Matar al ciego, ahí cuando su silencio se parezca a su oscuridad, en el centro justo de la mezquindad. Matar al ciego, que por necio no abre los ojos por temor al polvo –dijo- que un día de carretera, cuando se hallaba en el medio de la tormenta con los pies al borde del despeñadero, la arena le sacudía los cabellos y le inquietaba el equilibrio.
Ese día que talló sus ojos y se llenaron de un algo que parecían lágrimas y lo negó. Tambaleándose de la mano de un miedo que se parecía a un tronco de árbol frágil. Tallaba insistentemente sus ojos con una mano, el cabello se sacudía con furia y cerró los ojos con fuerza atrapando entre ellos una hebra de cabello áspero que se encajaba en el centro de su pupila.
Sigue cerrando los ojos desde entonces, desde aquella vez, ese día en que confundió su camino después de su desazón amorosa, económica y emocional. Eso le parecía, eso inventó. Apareció una tormenta que él, sigue insistiendo, en verdad existió.

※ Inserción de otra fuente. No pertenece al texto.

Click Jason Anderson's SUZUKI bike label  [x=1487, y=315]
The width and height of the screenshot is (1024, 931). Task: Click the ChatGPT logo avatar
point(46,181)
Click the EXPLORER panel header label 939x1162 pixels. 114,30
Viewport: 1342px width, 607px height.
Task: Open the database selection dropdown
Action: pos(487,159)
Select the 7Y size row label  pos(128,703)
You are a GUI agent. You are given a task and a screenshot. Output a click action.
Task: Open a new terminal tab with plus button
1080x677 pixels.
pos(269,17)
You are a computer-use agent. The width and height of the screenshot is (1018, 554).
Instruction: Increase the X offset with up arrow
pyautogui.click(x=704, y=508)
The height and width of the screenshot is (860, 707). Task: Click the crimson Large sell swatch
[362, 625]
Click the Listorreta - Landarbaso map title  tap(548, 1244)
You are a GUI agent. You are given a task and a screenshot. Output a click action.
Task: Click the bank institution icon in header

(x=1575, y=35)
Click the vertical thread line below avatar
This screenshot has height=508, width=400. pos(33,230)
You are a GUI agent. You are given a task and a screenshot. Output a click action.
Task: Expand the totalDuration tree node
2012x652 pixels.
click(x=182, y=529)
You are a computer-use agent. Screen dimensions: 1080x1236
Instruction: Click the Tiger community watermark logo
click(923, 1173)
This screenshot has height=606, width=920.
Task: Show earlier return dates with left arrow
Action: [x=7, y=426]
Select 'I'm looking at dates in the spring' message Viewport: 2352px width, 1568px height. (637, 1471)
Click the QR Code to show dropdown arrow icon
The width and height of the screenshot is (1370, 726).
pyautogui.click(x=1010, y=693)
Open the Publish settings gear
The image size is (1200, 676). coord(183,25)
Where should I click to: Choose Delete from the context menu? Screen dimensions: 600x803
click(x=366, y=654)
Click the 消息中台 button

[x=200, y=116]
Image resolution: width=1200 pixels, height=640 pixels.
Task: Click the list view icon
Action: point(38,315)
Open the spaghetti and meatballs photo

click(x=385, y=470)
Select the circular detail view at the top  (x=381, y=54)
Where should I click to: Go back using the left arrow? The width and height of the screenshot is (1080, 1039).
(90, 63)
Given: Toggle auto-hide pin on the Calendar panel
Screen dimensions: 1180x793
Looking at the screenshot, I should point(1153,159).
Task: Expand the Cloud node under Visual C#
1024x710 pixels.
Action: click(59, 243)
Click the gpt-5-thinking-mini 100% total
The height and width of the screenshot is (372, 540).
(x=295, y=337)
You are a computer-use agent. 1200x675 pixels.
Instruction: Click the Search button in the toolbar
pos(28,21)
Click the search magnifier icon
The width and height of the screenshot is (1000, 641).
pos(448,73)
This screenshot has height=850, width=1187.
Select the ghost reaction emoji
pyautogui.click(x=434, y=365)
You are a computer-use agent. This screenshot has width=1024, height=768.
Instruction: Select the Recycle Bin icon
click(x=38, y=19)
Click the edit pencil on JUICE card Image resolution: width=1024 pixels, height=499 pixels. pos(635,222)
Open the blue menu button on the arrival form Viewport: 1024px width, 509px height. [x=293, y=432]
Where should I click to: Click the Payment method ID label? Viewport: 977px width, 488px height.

No fue así, ni la arena, ni el viento, ni el árbol, ni el despeñadero de que habla, fueron ciertos, Dice que una hebra de cabello lo dejó ciego, ni siquiera la hebra es real que el pobre ciego ha sido calvo casi toda su vida.
-¡Que maten al ciego!- gritaron los pies atornillados al bastón – imaginario también-. Que maten al ciego dijo una mujer casi murmurando, -estorba su necedad-.
Que el ciego no quiere abrir los ojos solo porque se recuerda su tormenta, que bien está decirlo, habría sido mejor que fuera verdad, entonces, hoy con certeza el ciego estaría viendo el mundo que no se ha terminado aun cuando parezca que está en ruinas.